Stored items

Segment Open

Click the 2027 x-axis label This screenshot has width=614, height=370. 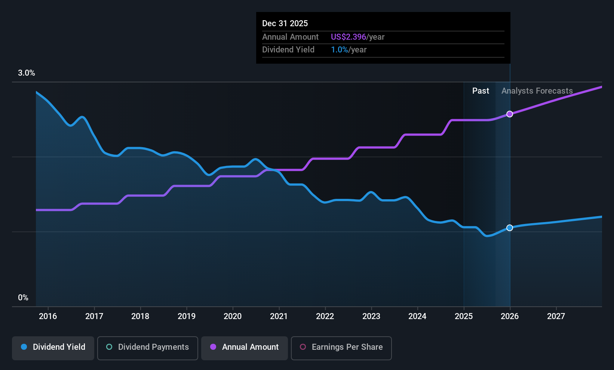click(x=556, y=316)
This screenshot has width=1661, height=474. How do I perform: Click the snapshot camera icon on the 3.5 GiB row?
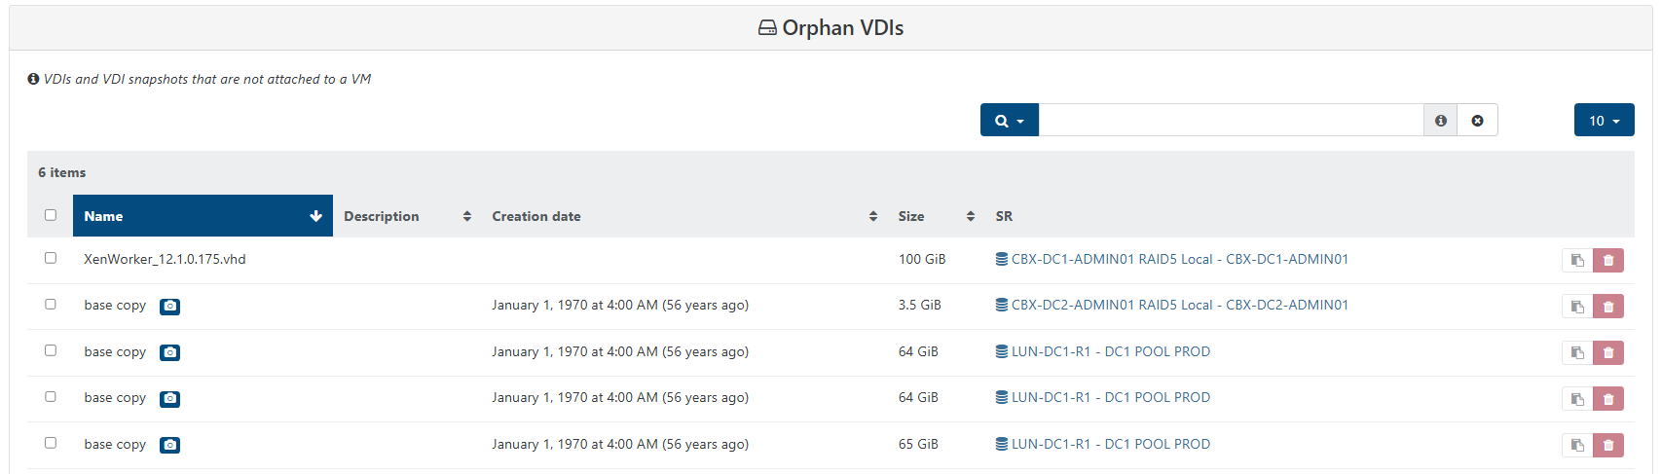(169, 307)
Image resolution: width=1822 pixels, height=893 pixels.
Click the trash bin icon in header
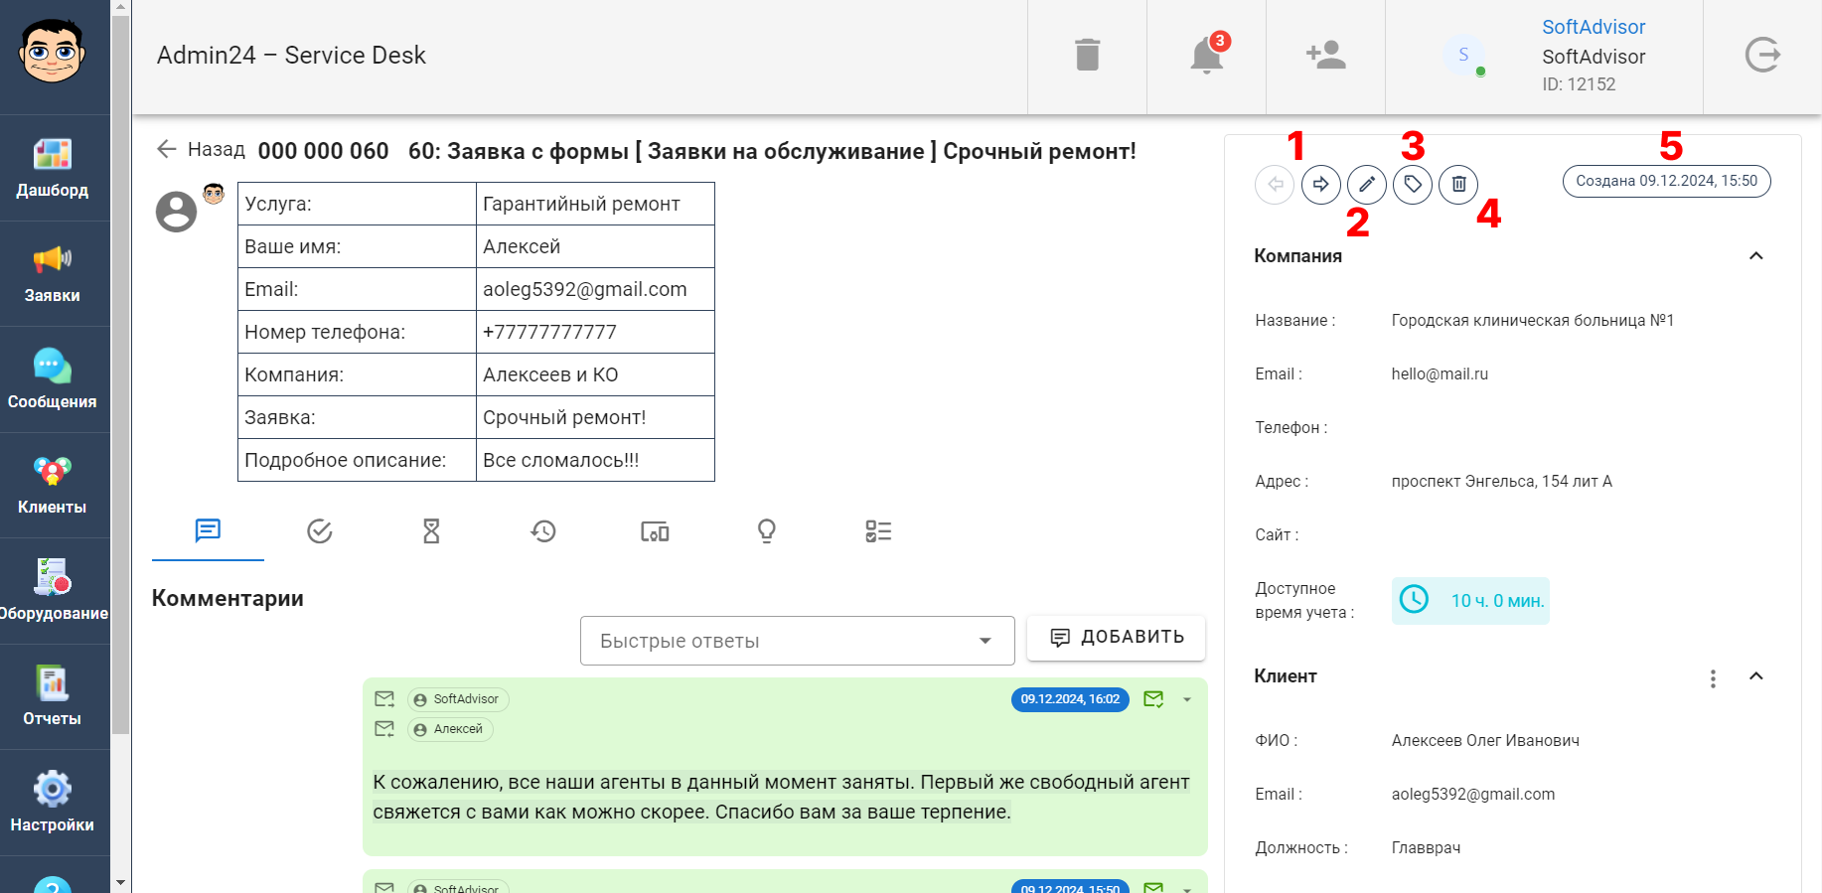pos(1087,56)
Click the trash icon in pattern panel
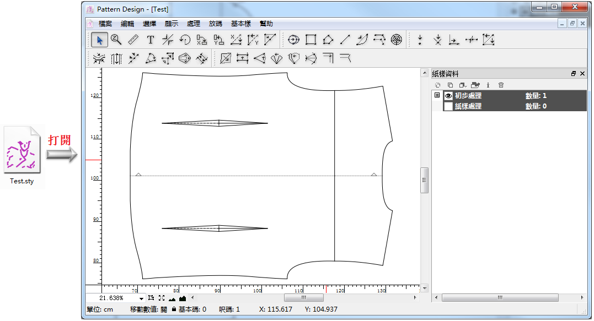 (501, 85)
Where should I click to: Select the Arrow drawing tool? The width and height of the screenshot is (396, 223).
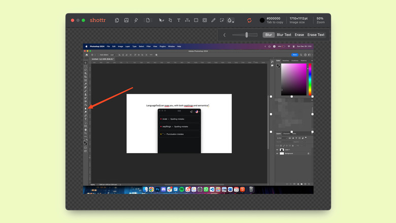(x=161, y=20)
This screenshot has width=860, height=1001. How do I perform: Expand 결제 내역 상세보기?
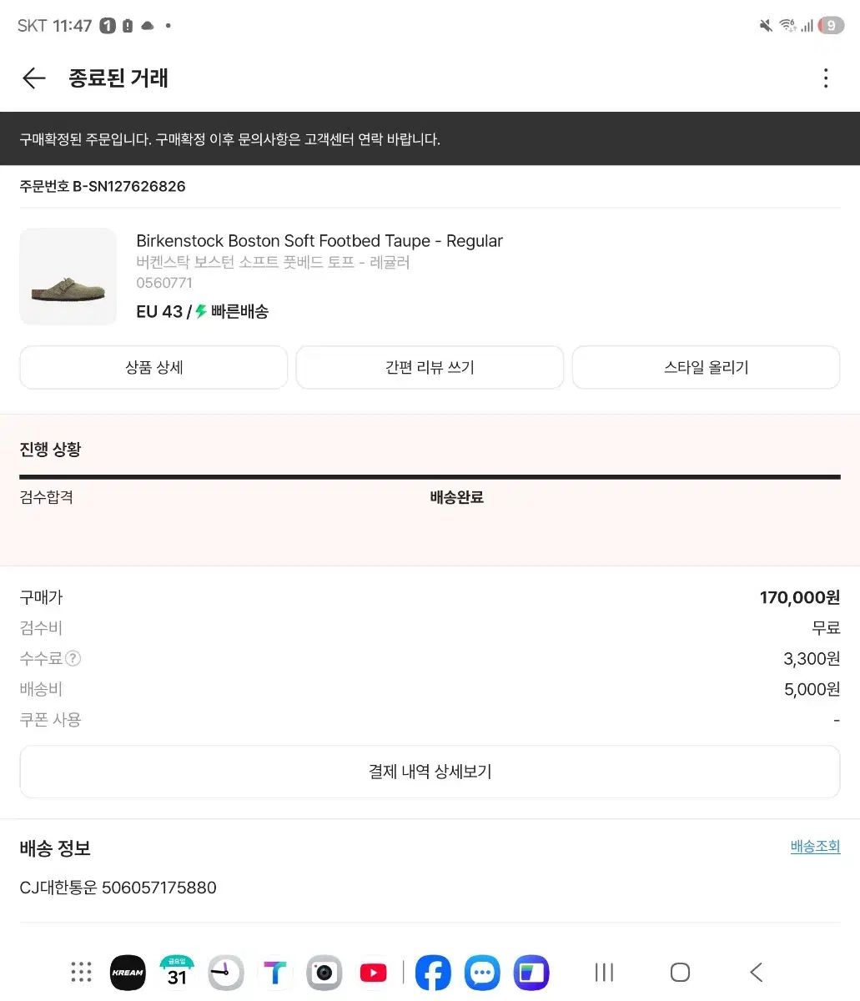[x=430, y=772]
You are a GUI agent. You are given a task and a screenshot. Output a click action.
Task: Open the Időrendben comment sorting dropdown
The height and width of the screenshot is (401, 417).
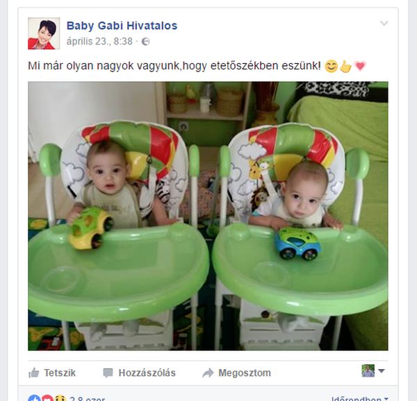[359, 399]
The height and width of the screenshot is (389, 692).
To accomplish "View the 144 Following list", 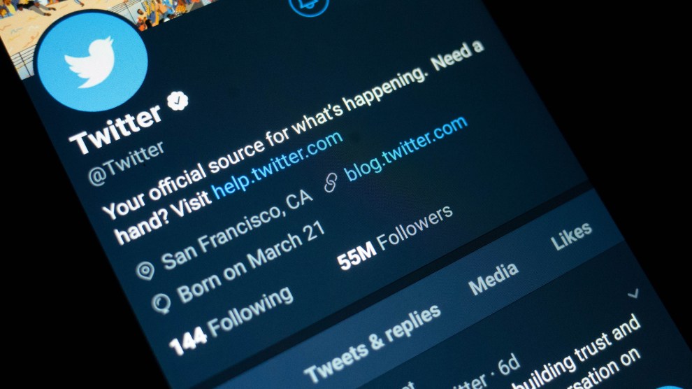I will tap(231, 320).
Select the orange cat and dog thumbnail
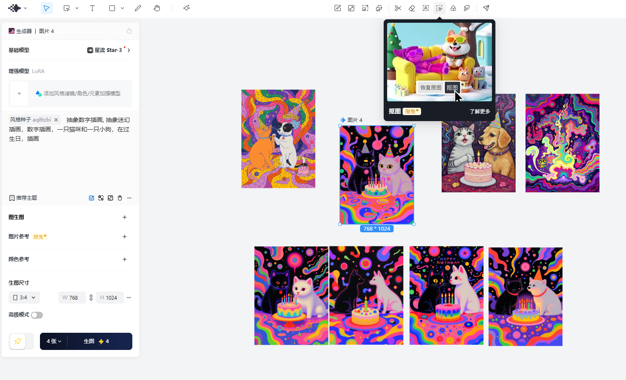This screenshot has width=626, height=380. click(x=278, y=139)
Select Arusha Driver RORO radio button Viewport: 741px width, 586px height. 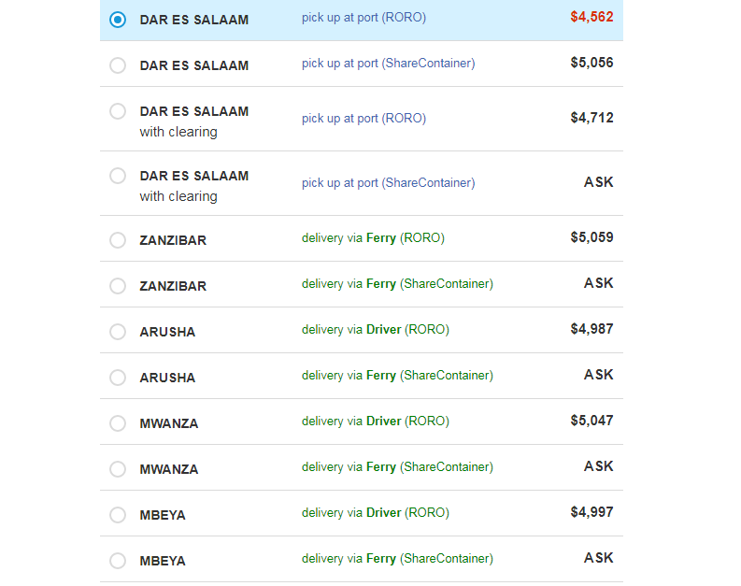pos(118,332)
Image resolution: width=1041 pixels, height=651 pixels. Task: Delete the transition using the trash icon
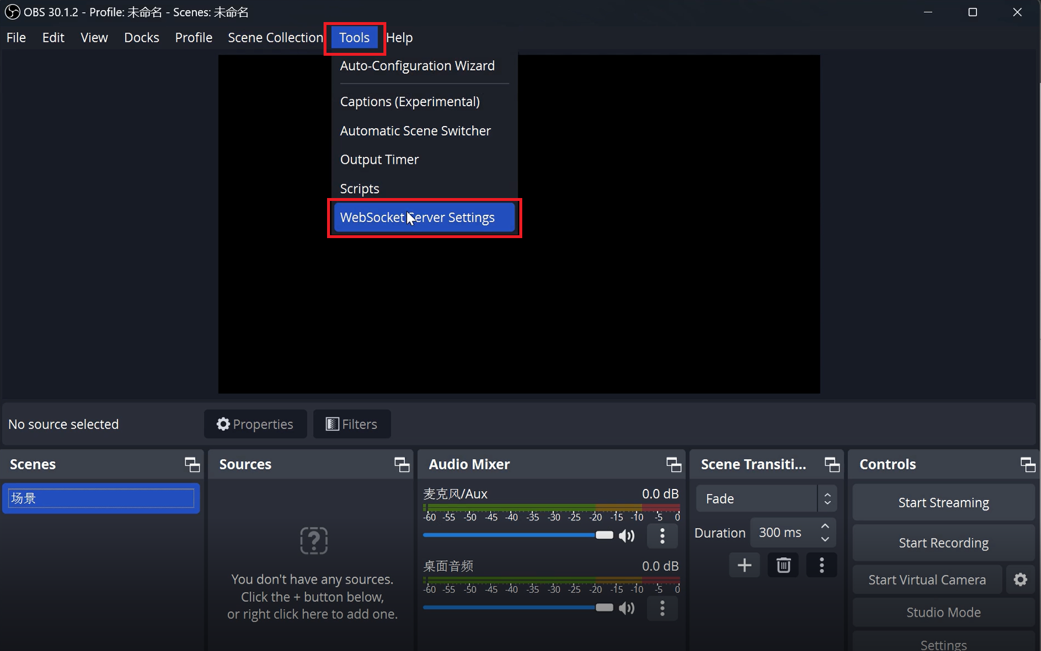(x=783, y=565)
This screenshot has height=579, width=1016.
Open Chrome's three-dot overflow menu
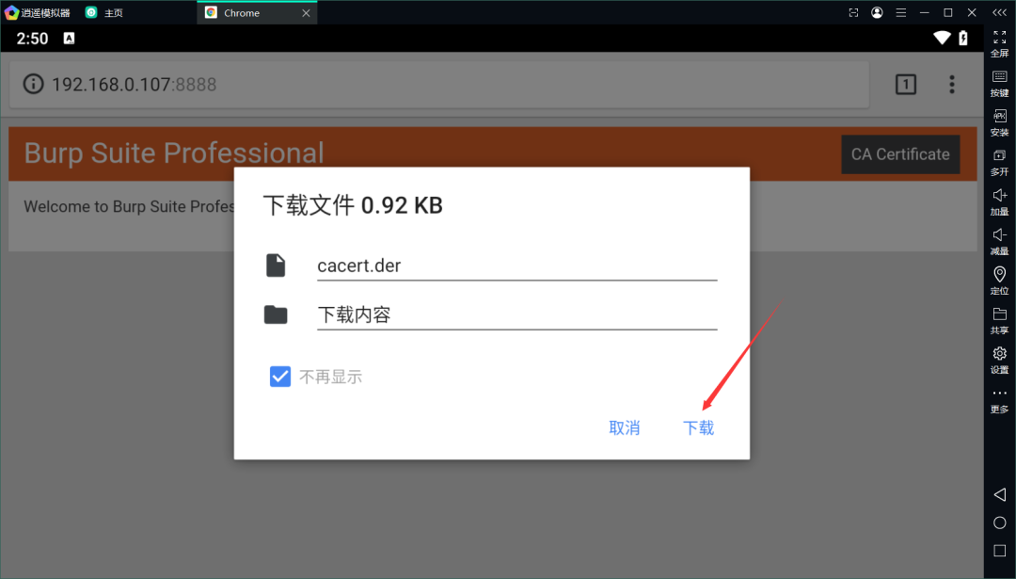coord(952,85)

Segment Closed

EXERCISE DESCRIPTION
Omitting all pictures, retype exactly the lines from the line containing "This screenshot has height=579, width=1016." down to the last line above, both ends included.

RESPONSE TO THE EXERCISE
This screenshot has height=579, width=1016.
Open Chrome's three-dot overflow menu
coord(952,85)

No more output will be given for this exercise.